Pendidikan Islam dalam konteks pengertian seperti yang dianjutkan Rasul Allah Saw. inilah yang dimaksud dengan pendidikan Islam dalam arti yang seutuhnya. Dalam kaitan ini, pendidikan Islam erat kaitannya dengan psikologi agama. Bahkan psikologi agama digunakan sebagai salah-satu pendekatan dalam pelaksanaan pendidikan Islam. Ada beberapa contoh mengenai bagaimana hubungan antara psikologi agama dan pendidikan Islam di awal-awal perkembangan agama ini.

Pada suatu hari, Rasul Allah Saw. Didatangi seorang laki-laki yang masih awam tentang Islam. Laki-laki tersebut menanyakan tentang kewajiban Islam yang harus dipatuhi oleh penganutnya. Rasul Allah Saw. menjelaskan kelima prinsip (rukun) Islam kepada laki-laki dimaksud. Setelah mendengar penjelasan itu, maka orang tadi mengatakan kepada Rasul: “Demi Allah, aku tidak akan menambah atau mengurangi”. Dan setelah orang tersebut berlalu, maka Rasul menyatakan, bahwa jika laki-laki itu konsisten dengan apa yang dikatakannya, maka ganjarannya adalah surga. (Bukhari, 19).

Kali yang lain, Rasul Allah Saw. Sedang menunaikan shalat. Saat beliau sujud, cucu beliau naik ke punggung kakek mereka. Merasakan hal itu, maka Rasul Allah Saw. Memperlambat sujud beliau, dan baru bergerak setelah kedua cucu beliau turun. Rasul Allah Saw. Memperpanjang sujud untuk memberi kesempatan kepada cucu beliau turun hingga tidak mencederakan mereka. (Bukhari)

Setelah mencapai usia kanak-kanak, Hasan dan Husein pernah dihadapkan pada seorang dewasa yang keliru dalam berwudhu. Kedua cucu Rasul Saw. tersebut tidak menegur orang tadi, walaupun mereka berdua sudah tahu bagaimana tata cara berwudhu yang benar. Menegur langsung, bagaimanapun kurang etis, apalagi terhadap orang yang lebih tua.

Dalam situasi seperti itu Hasan dan adiknya Husein menggunakan pendekatan yang tepat untuk memberitahukan kekeliruan laki-laki yang dihadapinya, tanpa menyinggung perasaan yang bersangkutan. Mereka berdua kemudian pura-pura mengadakan perlombaan cara berwudhu yang benar.

Lelaki yang berada di samping mereka kemudian tertegun dan setelah melihat cucu Rasul Allah Saw. sibuk dengan cara mereka berwudhu yang disertai dengan dialog antara keduanya, sadarlah ia bahwa apa yang dilakukannya adalah keliru. Sadar akan kekeliruannya itu, maka laki-laki tersebut minta ditunjukkan cara berwudhu yang sebenarnya.
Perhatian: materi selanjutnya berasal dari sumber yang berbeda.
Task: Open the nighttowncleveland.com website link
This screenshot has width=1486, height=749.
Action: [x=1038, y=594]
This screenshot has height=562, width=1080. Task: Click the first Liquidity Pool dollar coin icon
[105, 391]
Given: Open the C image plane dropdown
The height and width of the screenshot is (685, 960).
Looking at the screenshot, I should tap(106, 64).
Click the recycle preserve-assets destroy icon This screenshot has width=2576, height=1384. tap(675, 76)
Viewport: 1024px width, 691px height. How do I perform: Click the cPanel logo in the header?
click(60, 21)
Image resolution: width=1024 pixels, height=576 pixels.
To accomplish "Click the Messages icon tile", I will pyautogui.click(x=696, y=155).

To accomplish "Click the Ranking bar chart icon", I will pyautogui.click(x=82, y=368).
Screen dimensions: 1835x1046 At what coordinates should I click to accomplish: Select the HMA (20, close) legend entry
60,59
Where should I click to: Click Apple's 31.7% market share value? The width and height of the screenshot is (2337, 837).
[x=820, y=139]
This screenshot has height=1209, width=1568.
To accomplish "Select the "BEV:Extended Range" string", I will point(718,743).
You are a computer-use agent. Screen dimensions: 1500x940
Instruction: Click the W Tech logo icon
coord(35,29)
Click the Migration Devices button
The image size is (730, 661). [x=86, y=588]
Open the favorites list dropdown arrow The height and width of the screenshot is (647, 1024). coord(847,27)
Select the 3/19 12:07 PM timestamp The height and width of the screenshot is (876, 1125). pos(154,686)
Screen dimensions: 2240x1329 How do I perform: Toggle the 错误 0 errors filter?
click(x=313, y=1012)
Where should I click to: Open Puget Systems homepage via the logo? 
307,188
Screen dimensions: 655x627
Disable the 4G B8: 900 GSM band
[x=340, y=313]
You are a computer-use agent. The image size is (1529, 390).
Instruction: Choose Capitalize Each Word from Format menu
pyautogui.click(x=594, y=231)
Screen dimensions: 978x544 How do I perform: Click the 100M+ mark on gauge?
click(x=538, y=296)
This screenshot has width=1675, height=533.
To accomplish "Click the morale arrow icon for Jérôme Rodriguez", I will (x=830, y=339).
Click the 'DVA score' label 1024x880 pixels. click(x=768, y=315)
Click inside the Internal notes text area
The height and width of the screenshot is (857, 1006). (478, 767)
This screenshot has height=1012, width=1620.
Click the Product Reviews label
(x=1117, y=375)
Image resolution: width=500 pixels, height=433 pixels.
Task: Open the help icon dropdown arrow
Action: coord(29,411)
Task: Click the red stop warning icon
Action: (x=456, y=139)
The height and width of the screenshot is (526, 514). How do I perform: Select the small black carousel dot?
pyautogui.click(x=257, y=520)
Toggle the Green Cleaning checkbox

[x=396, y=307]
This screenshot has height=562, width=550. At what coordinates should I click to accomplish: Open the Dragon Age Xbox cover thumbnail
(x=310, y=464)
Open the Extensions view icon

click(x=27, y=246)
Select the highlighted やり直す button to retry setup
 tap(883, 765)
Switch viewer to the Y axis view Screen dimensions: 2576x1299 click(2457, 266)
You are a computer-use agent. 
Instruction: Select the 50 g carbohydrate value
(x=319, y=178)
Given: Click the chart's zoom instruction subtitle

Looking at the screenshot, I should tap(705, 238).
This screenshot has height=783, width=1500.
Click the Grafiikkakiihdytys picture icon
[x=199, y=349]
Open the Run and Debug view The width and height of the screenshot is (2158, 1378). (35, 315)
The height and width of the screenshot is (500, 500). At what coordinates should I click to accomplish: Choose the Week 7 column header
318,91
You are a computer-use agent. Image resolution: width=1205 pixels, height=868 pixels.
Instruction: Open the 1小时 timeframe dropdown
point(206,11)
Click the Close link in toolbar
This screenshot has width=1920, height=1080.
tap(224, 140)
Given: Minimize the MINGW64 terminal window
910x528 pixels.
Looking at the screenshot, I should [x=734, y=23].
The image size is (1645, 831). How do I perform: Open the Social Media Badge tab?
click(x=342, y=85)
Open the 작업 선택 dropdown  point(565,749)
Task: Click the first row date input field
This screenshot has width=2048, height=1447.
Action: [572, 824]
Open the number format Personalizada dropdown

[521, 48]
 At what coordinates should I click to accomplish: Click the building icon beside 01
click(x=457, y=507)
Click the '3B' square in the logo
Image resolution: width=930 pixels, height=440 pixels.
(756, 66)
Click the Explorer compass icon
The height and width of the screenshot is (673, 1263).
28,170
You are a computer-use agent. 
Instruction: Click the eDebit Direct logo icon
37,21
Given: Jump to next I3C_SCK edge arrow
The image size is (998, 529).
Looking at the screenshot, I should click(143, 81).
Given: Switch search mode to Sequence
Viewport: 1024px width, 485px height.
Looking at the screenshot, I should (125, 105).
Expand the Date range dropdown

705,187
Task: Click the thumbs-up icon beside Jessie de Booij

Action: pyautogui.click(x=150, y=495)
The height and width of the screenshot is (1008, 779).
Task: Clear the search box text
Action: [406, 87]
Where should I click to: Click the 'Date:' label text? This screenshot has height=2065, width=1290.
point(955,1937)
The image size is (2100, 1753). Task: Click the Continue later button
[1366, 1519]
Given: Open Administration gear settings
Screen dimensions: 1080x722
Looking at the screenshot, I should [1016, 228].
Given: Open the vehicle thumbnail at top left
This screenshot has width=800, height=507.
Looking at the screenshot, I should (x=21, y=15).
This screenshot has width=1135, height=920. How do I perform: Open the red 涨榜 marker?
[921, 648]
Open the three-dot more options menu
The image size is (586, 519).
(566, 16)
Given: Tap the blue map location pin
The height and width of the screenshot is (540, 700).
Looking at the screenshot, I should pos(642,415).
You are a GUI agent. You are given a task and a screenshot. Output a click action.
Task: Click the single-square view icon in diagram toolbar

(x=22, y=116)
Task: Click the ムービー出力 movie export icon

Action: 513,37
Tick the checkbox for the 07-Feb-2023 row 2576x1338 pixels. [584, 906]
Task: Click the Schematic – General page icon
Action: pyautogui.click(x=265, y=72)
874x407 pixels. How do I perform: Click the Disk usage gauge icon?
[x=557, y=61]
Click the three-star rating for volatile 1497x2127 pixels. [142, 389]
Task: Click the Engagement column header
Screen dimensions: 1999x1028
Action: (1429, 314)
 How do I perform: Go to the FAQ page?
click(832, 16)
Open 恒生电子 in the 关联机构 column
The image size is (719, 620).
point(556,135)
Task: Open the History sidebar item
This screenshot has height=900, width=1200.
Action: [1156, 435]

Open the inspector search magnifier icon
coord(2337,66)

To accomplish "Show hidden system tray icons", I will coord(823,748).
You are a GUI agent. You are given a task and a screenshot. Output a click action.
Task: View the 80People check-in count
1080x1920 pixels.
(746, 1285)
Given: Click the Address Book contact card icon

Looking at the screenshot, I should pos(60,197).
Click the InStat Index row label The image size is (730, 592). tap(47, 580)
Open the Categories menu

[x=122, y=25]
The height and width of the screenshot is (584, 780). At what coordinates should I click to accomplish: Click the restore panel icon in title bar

Contoh ini merupakan realisasi dari anjuran Rasul Allah Saw. sendiri, agar dalam memberikan pendidikan harus disesuaikan dengan kadar kemampuan atau nalar seseorang. Dengan demikian, dalam menghadapi orang yang masih awam terhadap agama berbeda dengan menghadapi mereka yang sudah memiliki latar belakang pendidikan agama. Sebaliknya menghadapi orang dewasa harus debedakan dengan cara menghadapi anak-anak dalam mengajarkan agama. Didiklah anak-anakmu dengan cara belajar sambil bermain atau bergurau pada tujuh tahun pertama usia mereka, dan pada tujuh tahun kedua didiklah mereka dengan disiplin dan moral, kemudian pada tujuh tahun ketiga didiklah mereka dengan memperlakukan mereka sebagai sahabat, setelah itu baru lepaskan mereka mandiri (Muhammad Munir Mursyi, 1989:32).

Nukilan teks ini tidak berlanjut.